With its reserves now depleted, Argyle employees, Traditional owners and local stakeholders held an event to transition Argyle from an operational mine to the first steps of its closure.
The closure process is expected to take about five years; it includes decommissioning and dismantling of the mine along with rehabilitation, plus a period of monitoring. A small workforce will remain on site to oversee final mining and production activities.
The Argyle ore body has been a single pipe known as AK1. Discovered in October 1979, the operation commenced alluvial work in 1983, open pit mining in 1985 and full underground operations in 2013.

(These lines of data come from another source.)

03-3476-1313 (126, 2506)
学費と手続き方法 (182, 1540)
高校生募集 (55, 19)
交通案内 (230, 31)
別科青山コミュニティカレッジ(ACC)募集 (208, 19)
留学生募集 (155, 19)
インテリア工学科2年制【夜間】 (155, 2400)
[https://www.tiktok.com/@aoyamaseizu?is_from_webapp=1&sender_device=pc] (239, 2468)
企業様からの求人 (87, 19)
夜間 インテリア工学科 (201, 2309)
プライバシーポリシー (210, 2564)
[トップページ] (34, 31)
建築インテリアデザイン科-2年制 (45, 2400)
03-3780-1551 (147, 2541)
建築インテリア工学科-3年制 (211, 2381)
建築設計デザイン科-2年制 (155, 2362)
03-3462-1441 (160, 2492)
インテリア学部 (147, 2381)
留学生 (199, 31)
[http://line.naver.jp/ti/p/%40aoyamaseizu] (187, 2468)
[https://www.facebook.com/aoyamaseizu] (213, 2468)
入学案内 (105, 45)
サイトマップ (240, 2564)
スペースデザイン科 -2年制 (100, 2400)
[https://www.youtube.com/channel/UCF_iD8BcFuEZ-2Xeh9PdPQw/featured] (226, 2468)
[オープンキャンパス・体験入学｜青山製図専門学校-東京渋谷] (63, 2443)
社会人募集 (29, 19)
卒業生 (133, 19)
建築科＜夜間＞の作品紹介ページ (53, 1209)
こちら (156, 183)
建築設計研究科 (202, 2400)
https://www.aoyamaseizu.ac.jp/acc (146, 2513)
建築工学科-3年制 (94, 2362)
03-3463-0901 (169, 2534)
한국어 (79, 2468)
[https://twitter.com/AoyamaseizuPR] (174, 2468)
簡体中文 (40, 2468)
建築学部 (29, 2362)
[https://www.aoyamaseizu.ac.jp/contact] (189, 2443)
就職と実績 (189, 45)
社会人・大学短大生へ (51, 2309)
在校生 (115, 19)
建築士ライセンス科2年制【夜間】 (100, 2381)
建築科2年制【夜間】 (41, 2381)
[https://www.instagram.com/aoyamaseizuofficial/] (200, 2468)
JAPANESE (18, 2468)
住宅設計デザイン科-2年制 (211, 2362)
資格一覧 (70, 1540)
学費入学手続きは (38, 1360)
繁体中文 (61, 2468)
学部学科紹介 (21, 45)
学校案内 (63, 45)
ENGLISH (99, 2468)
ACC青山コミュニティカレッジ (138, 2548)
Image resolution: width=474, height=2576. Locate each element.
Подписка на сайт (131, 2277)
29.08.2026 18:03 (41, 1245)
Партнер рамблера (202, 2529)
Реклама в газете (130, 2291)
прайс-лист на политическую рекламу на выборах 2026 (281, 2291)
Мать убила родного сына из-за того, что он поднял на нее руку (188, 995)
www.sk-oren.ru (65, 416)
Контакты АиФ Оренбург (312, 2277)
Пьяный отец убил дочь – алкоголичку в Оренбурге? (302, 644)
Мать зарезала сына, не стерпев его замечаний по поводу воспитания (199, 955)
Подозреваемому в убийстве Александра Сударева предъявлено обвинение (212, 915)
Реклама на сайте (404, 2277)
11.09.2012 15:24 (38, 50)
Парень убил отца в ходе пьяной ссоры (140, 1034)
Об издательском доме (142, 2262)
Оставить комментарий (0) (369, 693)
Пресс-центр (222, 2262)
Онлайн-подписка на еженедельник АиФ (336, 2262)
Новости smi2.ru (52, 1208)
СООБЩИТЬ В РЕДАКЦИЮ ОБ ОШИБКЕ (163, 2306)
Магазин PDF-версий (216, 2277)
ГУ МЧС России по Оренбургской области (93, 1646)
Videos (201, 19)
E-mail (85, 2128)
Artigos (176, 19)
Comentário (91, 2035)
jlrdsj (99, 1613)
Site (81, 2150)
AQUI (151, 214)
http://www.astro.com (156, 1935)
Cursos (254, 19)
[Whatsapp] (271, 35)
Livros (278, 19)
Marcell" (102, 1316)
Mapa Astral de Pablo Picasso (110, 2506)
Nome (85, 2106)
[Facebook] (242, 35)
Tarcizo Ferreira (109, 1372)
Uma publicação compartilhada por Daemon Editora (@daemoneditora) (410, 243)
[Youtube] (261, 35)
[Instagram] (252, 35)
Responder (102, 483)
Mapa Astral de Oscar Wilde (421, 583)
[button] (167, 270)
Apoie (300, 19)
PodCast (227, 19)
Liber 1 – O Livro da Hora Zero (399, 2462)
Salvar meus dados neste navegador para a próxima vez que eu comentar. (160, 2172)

Over its life span, the mine produced more than 865 million carats of rough diamonds, and earned the distinction of being the world’s largest producer of coloured diamonds. It was virutally the only source – very small but consistent, according to the miner – of rare pink diamonds.
“Fifty years ago there were very few people who believed there were diamonds in Australia – even fewer could have foreseen how the Argyle story would unfold,” said Arnaud Soirat, chief executive of copper and diamonds.
“Today Argyle’s influence stretches into many spheres and over many continents.”
GM Andrew Wilson said the asset’s new chapter will include a respectful closure and rehabilitation of the land, which will then be “handed back to its traditional custodians.”